Das berühmteste Beispiel der mythologisierten Könige ist der indische Kaiser Ashoka, der zur Verbreitung des Buddhismus beitrug und in vielen buddhistischen Legenden zum Protagonisten wurde. Ihm wird zugeschrieben, 84,000 Stupas gebaut und den Buddhismus in Nachbarländer verbreitet zu haben., In kleinerem Maßstab verschönern Legenden das Leben von König Tissa von Sri Lanka (3.Jahrhundert v. Chr.), der die Ankunft des Buddhismus leitete. Ähnliche Legenden entwickelten sich um andere königliche Anhänger des Buddhismus, darunter Prinz Shōtoku von Japan (gestorben 622 ce)—deren Begeisterung für den Buddhismus ist wirklich historisch—Srong-brtsan-sgam-po von Tibet (gestorben 650 ce), und Tibets zwei andere große „Könige der Religion“: Khri-srong-lde-btsan (regiert 755-797 ce) und Ral-pa-can, die in 838 ce ermordet wurde.,
Die große Stupa aus dem 8. / 9. Jahrhundert von Borobudur in Zentral-Java repräsentiert bewusst den herrschenden Monarchen von Java als König, der Bestrebungen zur Buddhaschaft zeigte. Der König präsentiert sich als Bodhisattva schlechthin. Die Tibeter entwickelten eine ähnliche Idee, als sie ihren reinkarnierenden Dalai Lama als Manifestation ihres großen Gönners, des Bodhisattva Avalokiteshvara, identifizierten. Die Mandschu-Kaiser Chinas galten als Manifestationen des Bodhisattva Manjushri.,
Schon früh in der Geschichte des Buddhismus wurde der Buddha als vollkommener Yogi anerkannt, der große religiöse Einsicht und wundersame Kräfte besaß., Unter den Jüngern Buddhas war Maha Moggallana besonders für seine yogischen Errungenschaften und magischen Kräfte bekannt. Insbesondere reiste er durch verschiedene kosmische Bereiche und brachte dem Buddha Berichte über Dinge zurück, die sich in diesen Welten abspielten. In späteren Theravada-Berichten besuchte Maha Moggallanas Nachfolger, der Mönch Phra Malai, den Tushita-Himmel, um den zukünftigen Buddha Maitreya über die Zeit zu befragen, als er auf der Erde wiedergeboren werden sollte, um seine Buddha-Mission abzuschließen.,
Auf einer allgemeineren Ebene wurden die frühen Schüler von Shakyamuni, die als Arhats bekannt waren, als sie Perfektion erreichten, als wundertätige Yogis konzipiert und auf diese Weise in der frühen kanonischen Literatur vorgestellt. Dasselbe Ideal wurde in der Theravada-Tradition anerkannt, und alle Theravada-Gebiete haben ihren Anteil an Arhats beansprucht. Aber in Tibet, das sich auf den weiter entwickelten indischen Mythos des Mahasiddha (Sanskrit: „großer Yogi“) der tantrischen Zeit (8.bis 12., Besonders berühmt sind Padmasambhava (auch Guru Rimpoche genannt), ein indischer Yogi aus dem 8.Jahrhundert, dem die bösen Geister Tibets zugeschrieben werden, und Pha-dam-pa Sangs-rgyas (gestorben 1117), ein Brahman aus Südindien, der Buddhist wurde und Tibet und möglicherweise China im 11. Zweifellos historisch, Pha-dam-pa Sangs-rgyas ging mit seinen fantastischen Kräften und seiner ebenso fantastischen Langlebigkeit aus der Geschichte in den Mythos über. Besser bekannt in Europa ist die Geschichte des großen tibetischen yogi Milarepa (1040-1123).
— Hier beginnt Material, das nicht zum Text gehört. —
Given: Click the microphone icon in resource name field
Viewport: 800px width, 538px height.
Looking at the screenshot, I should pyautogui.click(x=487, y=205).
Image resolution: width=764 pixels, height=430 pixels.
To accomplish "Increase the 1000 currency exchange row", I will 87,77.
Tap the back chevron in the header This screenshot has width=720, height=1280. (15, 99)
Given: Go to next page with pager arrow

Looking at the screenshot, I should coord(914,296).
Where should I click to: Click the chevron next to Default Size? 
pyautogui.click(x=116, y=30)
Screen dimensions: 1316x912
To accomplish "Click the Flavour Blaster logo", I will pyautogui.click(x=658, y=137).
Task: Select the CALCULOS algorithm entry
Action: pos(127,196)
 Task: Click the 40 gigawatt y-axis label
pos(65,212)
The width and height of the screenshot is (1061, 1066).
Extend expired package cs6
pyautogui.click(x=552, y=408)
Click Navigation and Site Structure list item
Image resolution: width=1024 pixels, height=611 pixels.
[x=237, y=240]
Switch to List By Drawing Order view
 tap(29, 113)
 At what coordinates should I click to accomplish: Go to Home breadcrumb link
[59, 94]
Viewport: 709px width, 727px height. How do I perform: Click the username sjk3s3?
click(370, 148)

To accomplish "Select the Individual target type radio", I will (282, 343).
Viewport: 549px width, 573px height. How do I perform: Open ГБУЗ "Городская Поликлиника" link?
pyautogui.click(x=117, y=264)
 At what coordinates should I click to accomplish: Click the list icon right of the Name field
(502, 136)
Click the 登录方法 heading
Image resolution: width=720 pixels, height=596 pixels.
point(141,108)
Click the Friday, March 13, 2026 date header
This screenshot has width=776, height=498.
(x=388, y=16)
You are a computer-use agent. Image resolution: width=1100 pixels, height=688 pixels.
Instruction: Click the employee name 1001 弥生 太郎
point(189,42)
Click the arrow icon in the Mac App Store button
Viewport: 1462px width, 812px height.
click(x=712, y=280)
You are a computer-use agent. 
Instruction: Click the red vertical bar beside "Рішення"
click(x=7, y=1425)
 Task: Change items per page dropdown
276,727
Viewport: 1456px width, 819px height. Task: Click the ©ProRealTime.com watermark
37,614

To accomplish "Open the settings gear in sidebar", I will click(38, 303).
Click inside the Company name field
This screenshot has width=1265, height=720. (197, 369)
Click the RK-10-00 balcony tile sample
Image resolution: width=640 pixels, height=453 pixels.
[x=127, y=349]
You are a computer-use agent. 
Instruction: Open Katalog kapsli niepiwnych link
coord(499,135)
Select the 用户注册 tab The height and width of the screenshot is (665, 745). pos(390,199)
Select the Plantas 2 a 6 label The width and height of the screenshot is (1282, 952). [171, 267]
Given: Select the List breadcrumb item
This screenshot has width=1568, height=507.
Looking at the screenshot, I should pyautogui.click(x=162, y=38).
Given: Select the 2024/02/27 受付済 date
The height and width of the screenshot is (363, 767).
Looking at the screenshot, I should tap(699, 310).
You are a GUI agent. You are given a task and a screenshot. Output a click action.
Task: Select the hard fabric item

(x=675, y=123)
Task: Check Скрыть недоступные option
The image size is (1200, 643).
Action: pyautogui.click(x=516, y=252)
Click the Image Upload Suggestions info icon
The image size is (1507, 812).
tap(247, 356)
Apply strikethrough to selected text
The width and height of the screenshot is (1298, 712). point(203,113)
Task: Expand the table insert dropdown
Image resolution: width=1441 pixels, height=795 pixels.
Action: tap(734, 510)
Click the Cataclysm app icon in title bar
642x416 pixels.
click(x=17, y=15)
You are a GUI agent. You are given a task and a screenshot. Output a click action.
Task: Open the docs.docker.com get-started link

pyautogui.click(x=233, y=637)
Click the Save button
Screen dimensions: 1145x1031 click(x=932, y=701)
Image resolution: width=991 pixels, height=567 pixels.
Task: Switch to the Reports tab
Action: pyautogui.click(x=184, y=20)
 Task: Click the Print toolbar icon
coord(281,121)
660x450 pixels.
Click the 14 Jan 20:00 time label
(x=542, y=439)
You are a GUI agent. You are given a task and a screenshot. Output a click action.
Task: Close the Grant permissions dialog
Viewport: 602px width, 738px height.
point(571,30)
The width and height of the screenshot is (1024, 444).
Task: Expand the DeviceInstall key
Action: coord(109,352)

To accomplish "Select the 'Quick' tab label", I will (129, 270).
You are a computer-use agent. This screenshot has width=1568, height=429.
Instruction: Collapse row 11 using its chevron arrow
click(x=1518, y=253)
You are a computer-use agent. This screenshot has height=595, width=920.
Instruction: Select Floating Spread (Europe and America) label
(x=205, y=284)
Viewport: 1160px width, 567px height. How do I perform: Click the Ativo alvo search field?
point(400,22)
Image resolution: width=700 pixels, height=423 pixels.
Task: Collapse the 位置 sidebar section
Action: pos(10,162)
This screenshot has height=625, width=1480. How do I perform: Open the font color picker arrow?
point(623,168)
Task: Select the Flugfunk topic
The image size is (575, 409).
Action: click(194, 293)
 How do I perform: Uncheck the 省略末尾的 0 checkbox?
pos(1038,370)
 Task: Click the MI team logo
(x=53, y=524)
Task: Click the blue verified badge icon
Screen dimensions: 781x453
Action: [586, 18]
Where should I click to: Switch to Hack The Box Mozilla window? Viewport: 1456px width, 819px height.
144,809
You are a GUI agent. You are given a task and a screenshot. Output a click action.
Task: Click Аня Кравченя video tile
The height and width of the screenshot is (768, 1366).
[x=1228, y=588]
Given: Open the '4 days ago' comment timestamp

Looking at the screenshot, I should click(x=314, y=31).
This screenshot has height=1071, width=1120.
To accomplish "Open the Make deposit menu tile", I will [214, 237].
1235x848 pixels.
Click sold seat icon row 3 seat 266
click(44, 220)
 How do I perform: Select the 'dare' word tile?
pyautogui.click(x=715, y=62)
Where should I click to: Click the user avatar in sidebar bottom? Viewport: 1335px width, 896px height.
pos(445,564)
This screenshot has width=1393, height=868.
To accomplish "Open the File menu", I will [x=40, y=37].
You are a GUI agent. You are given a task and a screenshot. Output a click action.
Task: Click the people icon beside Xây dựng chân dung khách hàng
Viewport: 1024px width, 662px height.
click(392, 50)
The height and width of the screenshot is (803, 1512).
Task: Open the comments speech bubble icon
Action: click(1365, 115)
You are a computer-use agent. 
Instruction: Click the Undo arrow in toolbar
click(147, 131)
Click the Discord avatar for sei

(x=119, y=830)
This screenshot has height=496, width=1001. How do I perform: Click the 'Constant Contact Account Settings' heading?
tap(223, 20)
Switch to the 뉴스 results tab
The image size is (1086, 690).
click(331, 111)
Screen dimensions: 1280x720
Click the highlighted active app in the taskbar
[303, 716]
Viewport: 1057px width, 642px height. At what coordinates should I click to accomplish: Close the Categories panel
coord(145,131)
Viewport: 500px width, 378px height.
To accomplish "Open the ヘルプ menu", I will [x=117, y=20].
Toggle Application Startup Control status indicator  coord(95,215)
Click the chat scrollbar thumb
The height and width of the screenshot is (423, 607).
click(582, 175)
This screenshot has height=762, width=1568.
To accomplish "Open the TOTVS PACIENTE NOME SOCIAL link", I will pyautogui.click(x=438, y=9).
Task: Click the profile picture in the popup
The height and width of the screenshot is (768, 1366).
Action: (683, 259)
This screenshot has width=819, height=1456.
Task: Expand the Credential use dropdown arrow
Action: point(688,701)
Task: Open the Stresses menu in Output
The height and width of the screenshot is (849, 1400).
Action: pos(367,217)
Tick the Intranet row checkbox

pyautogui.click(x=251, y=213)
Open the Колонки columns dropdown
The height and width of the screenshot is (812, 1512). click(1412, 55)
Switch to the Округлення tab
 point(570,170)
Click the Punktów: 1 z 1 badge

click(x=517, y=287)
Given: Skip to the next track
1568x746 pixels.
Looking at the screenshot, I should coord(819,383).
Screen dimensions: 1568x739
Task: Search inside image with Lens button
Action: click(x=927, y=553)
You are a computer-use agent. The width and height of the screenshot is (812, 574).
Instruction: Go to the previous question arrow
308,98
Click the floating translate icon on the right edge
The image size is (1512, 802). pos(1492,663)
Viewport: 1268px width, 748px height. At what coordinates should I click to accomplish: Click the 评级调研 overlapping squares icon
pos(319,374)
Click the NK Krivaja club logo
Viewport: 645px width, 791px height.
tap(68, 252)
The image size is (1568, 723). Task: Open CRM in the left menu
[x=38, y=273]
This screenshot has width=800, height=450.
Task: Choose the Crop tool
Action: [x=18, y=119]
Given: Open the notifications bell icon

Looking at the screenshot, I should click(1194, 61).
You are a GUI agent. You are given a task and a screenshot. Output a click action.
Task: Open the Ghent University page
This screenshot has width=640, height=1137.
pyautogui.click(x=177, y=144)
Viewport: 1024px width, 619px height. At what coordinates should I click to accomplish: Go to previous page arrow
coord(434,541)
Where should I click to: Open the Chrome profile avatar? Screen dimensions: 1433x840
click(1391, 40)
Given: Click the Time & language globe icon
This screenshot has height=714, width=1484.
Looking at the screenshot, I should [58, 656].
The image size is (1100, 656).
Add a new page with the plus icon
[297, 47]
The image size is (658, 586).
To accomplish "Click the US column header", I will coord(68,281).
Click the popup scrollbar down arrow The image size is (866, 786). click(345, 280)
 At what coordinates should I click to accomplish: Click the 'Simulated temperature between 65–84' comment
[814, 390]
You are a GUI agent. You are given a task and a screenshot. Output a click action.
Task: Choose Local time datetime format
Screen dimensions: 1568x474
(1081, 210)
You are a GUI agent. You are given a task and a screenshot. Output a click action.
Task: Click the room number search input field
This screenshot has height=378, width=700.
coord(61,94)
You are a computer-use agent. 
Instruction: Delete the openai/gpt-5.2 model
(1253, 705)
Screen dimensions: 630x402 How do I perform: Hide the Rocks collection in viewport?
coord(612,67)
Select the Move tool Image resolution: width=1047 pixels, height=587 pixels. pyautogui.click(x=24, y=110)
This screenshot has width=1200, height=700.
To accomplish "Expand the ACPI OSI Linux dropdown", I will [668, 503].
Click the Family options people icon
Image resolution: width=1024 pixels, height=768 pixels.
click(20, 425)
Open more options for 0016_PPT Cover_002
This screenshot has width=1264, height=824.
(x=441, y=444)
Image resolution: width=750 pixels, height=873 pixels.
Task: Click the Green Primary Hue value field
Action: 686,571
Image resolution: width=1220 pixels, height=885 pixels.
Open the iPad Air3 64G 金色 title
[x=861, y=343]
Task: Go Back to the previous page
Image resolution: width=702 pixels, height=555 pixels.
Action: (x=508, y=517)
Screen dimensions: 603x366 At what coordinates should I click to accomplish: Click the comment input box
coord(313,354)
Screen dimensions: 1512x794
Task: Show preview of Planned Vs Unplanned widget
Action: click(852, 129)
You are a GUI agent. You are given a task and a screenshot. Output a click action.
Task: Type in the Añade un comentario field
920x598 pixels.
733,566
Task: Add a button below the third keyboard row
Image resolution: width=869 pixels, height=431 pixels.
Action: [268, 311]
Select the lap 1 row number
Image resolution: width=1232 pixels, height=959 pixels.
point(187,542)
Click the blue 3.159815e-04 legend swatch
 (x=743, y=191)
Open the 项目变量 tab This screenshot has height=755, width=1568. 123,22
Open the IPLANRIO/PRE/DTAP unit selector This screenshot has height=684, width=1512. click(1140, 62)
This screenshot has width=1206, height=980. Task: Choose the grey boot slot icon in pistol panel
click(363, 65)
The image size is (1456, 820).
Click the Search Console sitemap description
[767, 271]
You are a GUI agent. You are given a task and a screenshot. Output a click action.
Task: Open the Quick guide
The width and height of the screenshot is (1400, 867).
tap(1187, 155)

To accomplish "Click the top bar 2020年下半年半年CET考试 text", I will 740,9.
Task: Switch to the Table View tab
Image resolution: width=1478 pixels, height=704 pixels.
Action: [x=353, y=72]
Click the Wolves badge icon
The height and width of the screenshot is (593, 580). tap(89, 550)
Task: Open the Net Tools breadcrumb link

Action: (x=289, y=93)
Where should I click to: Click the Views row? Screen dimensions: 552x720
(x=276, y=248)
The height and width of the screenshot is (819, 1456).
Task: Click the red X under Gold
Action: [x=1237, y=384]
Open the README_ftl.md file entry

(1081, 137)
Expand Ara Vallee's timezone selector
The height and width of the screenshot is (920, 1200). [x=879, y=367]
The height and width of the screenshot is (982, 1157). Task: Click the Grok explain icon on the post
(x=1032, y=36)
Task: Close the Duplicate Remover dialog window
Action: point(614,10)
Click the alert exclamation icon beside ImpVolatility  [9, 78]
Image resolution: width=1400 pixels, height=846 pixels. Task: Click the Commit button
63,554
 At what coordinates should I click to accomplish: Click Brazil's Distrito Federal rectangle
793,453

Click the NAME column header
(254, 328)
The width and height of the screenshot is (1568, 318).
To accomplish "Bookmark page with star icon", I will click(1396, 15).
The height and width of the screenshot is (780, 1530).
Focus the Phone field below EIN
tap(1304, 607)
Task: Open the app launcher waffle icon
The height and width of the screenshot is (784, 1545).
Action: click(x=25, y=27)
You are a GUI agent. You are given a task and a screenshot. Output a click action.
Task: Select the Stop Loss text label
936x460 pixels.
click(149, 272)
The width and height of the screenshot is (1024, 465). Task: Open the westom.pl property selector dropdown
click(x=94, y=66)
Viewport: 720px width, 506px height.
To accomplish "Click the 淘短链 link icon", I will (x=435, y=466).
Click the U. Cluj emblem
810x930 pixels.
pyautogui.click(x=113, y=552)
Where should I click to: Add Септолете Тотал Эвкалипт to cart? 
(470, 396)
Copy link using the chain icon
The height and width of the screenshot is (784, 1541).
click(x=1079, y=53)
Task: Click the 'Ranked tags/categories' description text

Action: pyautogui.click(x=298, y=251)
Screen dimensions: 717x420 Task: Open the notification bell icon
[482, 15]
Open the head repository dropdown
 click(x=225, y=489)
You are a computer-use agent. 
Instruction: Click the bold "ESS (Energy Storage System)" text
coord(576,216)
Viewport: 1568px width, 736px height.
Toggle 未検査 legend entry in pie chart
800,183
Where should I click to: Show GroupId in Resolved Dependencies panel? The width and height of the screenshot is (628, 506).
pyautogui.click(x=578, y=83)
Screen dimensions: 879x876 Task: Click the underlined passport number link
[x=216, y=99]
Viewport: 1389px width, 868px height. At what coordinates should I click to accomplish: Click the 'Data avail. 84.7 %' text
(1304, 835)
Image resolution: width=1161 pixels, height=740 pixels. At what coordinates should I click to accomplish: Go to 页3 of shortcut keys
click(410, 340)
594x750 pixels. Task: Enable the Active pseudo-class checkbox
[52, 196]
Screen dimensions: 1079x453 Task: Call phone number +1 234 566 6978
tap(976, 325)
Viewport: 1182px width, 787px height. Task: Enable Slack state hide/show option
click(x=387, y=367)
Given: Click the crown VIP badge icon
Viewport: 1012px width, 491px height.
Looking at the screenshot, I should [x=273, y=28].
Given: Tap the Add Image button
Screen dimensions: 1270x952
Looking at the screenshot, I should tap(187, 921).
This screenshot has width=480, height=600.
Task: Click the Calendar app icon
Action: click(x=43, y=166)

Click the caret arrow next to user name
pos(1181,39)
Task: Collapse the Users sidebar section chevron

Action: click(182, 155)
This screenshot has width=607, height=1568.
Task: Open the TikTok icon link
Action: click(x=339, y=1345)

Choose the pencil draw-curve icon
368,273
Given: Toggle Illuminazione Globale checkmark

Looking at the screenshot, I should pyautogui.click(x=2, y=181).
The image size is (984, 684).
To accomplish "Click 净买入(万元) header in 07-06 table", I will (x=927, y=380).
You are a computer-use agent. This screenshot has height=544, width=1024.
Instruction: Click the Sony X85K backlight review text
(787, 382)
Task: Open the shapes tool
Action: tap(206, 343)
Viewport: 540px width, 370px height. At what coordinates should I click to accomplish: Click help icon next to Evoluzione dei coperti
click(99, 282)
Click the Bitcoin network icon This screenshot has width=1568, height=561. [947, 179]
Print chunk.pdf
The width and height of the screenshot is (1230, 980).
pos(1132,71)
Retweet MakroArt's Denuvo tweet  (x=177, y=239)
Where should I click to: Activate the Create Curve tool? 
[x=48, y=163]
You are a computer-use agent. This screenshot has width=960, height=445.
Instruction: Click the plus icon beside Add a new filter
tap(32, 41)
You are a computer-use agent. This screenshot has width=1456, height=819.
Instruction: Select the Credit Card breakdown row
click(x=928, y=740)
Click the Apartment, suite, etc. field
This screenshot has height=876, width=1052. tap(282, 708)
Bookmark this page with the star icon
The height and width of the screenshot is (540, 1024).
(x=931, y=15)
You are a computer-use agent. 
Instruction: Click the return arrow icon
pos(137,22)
Zu Beginn der Geschichte des chinesischen Buddhismus tauchten dieselben mythischen Tendenzen auf., Bodhidharma (6. Jahrhundert), der Begründer des Chan (Zen) Buddhismus, galt als indischer Yogi. Anschließend verschmelzte das Ideal des buddhistischen Weisen, wie es von den Arhats typisiert wurde, im chinesischen Denken mit den daoistischen Unsterblichen (Xian) in mythischen Figuren, die als Lohans bekannt sind. In Japan entwickelten sich neue mythisierte Geschichten, von denen einige mit den Gründern japanischer Schulen wie Kūkai und Shinran in Verbindung gebracht wurden, andere mit populären heiligen Männern, die buddhistische Gegenstücke indigener Schamanen und Asketen waren., Durch die fortgesetzte Generation solcher neuen Mythen und Geschichten konnte sich der Buddhismus von Kultur zu Kultur bewegen und auf dem Weg Wurzeln schlagen.